Но вот доступ к гробу закрыт на двадцать минут для всех, кроме самых близких. Ивинская осталась в саду. Потом она взбирается на скамейку и смотрит в окно. Газетчики в восторге. Сразу защелкал десяток камер.
Окна раскрываются, и из них в толпу стали передавать охапки цветов с гроба. Цветов множество, и это продолжается довольно долго. Цветы плывут над головами и возвращаются в руки тех, кто их принес.
Когда процессия тронулась, почти все снова шли с цветами.
Из дверей передают венки, крышку гроба, и вот уже выносят сам гроб. Что-то подступило к горлу…
Чтобы не оказаться в конце шествия, мы прошли вперед.
Предусмотрительные американцы воздвигли за воротами какое-то сооружение из досок и ящиков для кинооператора и фотографов и заранее заняли позицию.
Кладбище от дачи Пастернака метрах в 600–700, если идти по дороге, и гораздо ближе — напрямик через картофельное поле. Мы идем через поле и приходим минут за двадцать до траурного шествия.
Для гроба была заранее приготовлена машина, но молодежь не дала ставить гроб на машину и понесла его на руках.
Место для могилы Б. Л. выбрано красивейшее, лучше невозможно — открытое со всех сторон, на пригорке под тремя соснами, в видимости от дома, где поэт прожил последнюю половину своей жизни.
Здесь толпа кажется еще большей, чем в саду.
Вот и процессия с гробом. Перед тем как опустить его на землю рядом с могилой, его почему-то поднимают над толпой, и я в последний раз вижу исхудалое, прекрасное лицо Бориса Леонидовича.
Я стою шагах в восьми-десяти от могилы. Проталкиваться вперед, как это делают журналисты, не хочется. А они уже и здесь нашли (или принесли с собой) какие-то ящики и соорудили помост. Мимо меня, энергично работая локтями, пробирается Г. Шапиро.
Начинается траурное собрание. Первым говорит профессор Асмус.
У него нелегкая задача, но он превосходно справляется с ней. Я плохо запомнил его речь, но в ней ничто не показалось бестактным, ненужным, лишним…
Чтец Голубенцев читает «О, если б знал, что так быва-вает…»
И другой — незнакомый мне, совсем юный и искренний — голос читает до сих пор ненапечатанного, но широко известного «Гамлета»[1].
Трудно сделать лучше выбор.
В ответ на последние строки «Гамлета» в толпе пробегает шум.
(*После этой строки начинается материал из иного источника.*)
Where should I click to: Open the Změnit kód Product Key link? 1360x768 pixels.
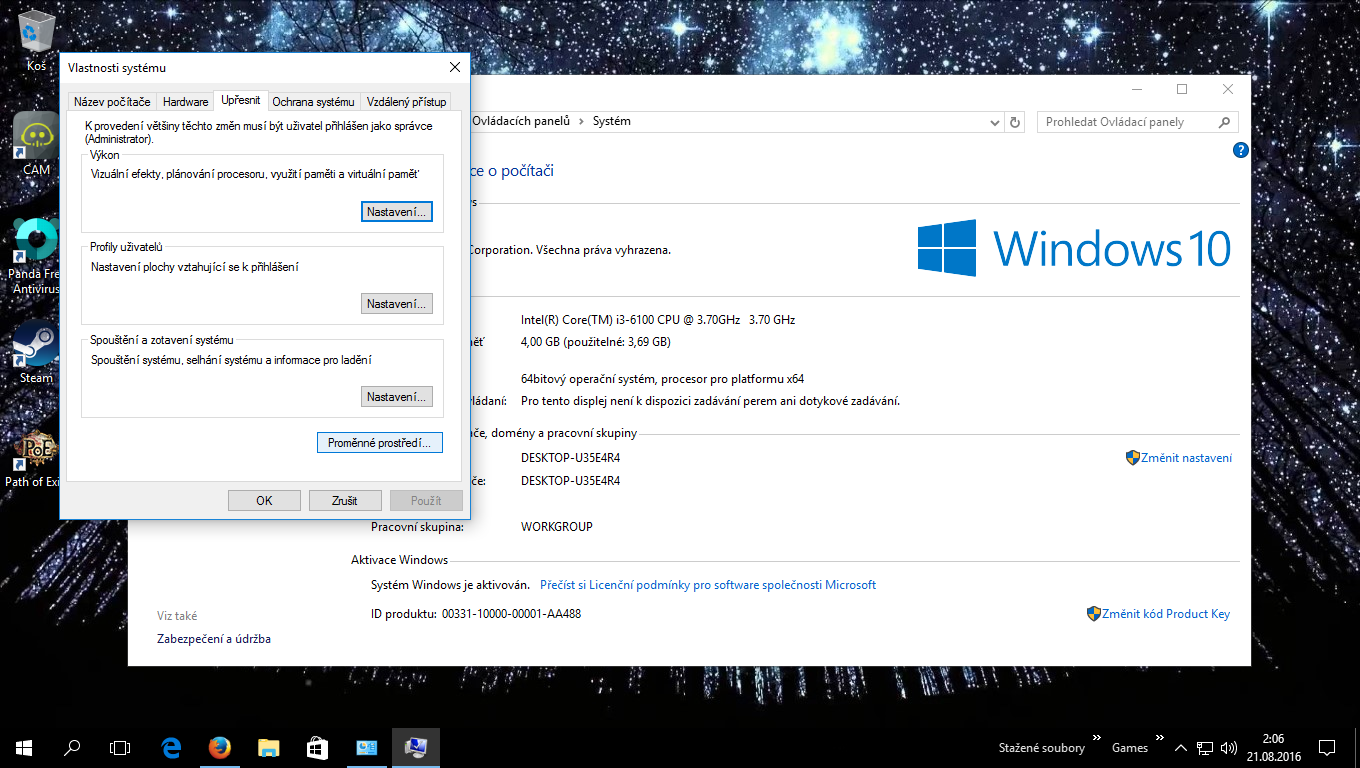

Атмосфера мгновенно накаляется, но тот же голос, который объявил об открытии траурного митинга (я не вижу этого человека за головами впереди стоящих), поспешно его закрывает.
Еще больший шум и голоса протестов.
И сразу, еще на общем шуме и возгласах, какой-то сладкий голосок что-то говорит о росе, в которую скоро превратится поэт и тому подобную приторную, мистическую чушь.
Он еще не кончил, как хриплый и едва ли трезвый голос выкрикивает, что он должен от имени рабочих Переделкина (какие же в Переделкине рабочие?) заявить, что «они» не понимают, почему Пастернака не печатали и что «он любил рабочих»… Начинает попахивать политической провокацией, но вездесущий Арий Давыдович тихо распоряжается, и вот раздаются слова команды:
— Раз-два, взяли…
Это опускают в землю гроб.
Слышатся возгласы: «Прощай, самый великий!.. Прощайте, Борис Леонидович!.. Прощайте…»
И вдруг сразу наступает тишина, и вот уже стучат комья земли по крышке гроба Бориса Пастернака.
По-прежнему жарко, но небо закрылось тонкой облачной пеленой.
Стрекочет портативный киноаппарат. Кто-то зарыдал: нервы не выдержали.
А вообще слез в этот день было немного — только при выносе гроба из дома и сейчас. Общее настроение: торжественное, приподнятое.
Но вот гроб зарыт, и сразу в нескольких кучках молодежи начались громкие споры. В других кучках читают стихи. Кто-то ищет валидол — говорят, М. Петровых стало дурно.
Мы медленно возвращаемся к машине. У меня в руке ветка белой сирени с гроба.
Всю обратную дорогу молчим. Разговаривать не хочется. Каждый несет в себе то, что надо не расплескать, сберечь навсегда.
В город вернулись уже в восьмом часу. Жаркий день сменился душным вечером.
Это был мой последний день с Борисом Леонидовичем Пастернаком.